TEXT ZUM LESEN
....................

Wissenschaft 24.06.2022, 09:17 Uhr

PSI: Ein neuer Forschungsbereich zur Bewältigung grosser Datenmengen

Grossforschungsanlagen, die auf Hochtouren laufen, produzieren riesige Mengen an Daten. Um diese zu interpretieren, bündelt das PSI jetzt seine Kräfte im neuen Forschungsbereich «Computergestützte Wissenschaften, Theorie und Daten».
Alun Ashton leitet die Abteilung «Wissenschaftliche IT-Infrastruktur und Dienstleistungen.»
(Quelle: PSI / Scanderbeg Sauer Photography)
Die Forscherkarriere von Alun Ashton begann in den 1990ern, also gewissermassen in der Steinzeit, zumindest was die Nutzung von Computern betrifft. «Als Student habe ich die Daten meiner Messungen auf Floppy-Discs gespeichert», erinnert sich der Biochemiker und Computerwissenschaftler. «Müsste ich die Daten, die heute an nur einem Experiment an der Synchrotron Lichtquelle Schweiz SLS entstehen, auf solchen Floppys speichern, bräuchte ich davon Millionen – und mehrere Leben, um die Disketten zu wechseln.»
Allerdings hat sich die Informationstechnologie so rasant entwickelt, dass Ashton seine Zeit für andere Dinge nutzen kann. Selbst grosse Datenmengen aus den Experimenten am Paul Scherrer Institut (PSI) werden ausreichend schnell verarbeitet und gespeichert. Zumindest bis jetzt. Spätestens wenn 2025 nach einem Upgrade der SLS die SLS 2.0 den Betrieb aufnimmt, werden die Forschenden am PSI vor einem Problem stehen.
Nach dem Upgrade auf die SLS 2.0 können Experimente eine bis zu tausendfach höhere Leistungsfähigkeit haben als bei der heutigen SLS und bei anderen Konfigurationen. Sie können daher viel mehr Daten liefern als bislang. Hinzu kommen bessere und schnellere Detektoren mit höherer Auflösung.
Wo die heutige SLS-Strahllinie einen Datensatz pro Minute erzeugt, werden mit der SLS 2.0 in unter einer Sekunde solche Datenmengen entstehen. Auch der neue Jungfrau-Detektor am SwissFEL (Free-Electron Laser) kann bei voller Geschwindigkeit auf 50 Gigabytes pro Sekunde kommen. Insgesamt liefern die Experimente am PSI derzeit 3,6 Petabytes pro Jahr. Wenn die SLS 2.0 voll in Betrieb ist, könnten die Experimente allein dort bis zu 30 Petabytes pro Jahr erzeugen, wofür man rund 50'000 PC-Festplatten bräuchte.

Frische Ideen gesucht

Mit den alten Konzepten lassen sich am PSI die neuen Datenmengen somit nicht bewältigen. Es braucht Ideen, wie man der Informatinsflut Herr werden kann, um so die Forschungsfragen zu beantworten. Und es braucht einen eigenen Forschungsschwerpunkt mit entsprechender organisatorischer Struktur. Das Ergebnis ist der neue Forschungsbereich «Computergestützte Wissenschaften, Theorie und Daten», kurz SCD, der im Juli 2021 gegründet wurde.

....................

VORHANDENE DATEN
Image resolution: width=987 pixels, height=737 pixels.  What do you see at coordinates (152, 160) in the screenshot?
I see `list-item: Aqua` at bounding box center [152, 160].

....................

Schreib aus dem Artikel über den neuen Forschungsbereich am PSI den Teil von „Wo die heutige“ bis „50'000 PC-Festplatten bräuchte.“ Wort für Wort ab. Die Liste wird hierfür nicht gebraucht.

LÖSUNG
Wo die heutige SLS-Strahllinie einen Datensatz pro Minute erzeugt, werden mit der SLS 2.0 in unter einer Sekunde solche Datenmengen entstehen. Auch der neue Jungfrau-Detektor am SwissFEL (Free-Electron Laser) kann bei voller Geschwindigkeit auf 50 Gigabytes pro Sekunde kommen. Insgesamt liefern die Experimente am PSI derzeit 3,6 Petabytes pro Jahr. Wenn die SLS 2.0 voll in Betrieb ist, könnten die Experimente allein dort bis zu 30 Petabytes pro Jahr erzeugen, wofür man rund 50'000 PC-Festplatten bräuchte.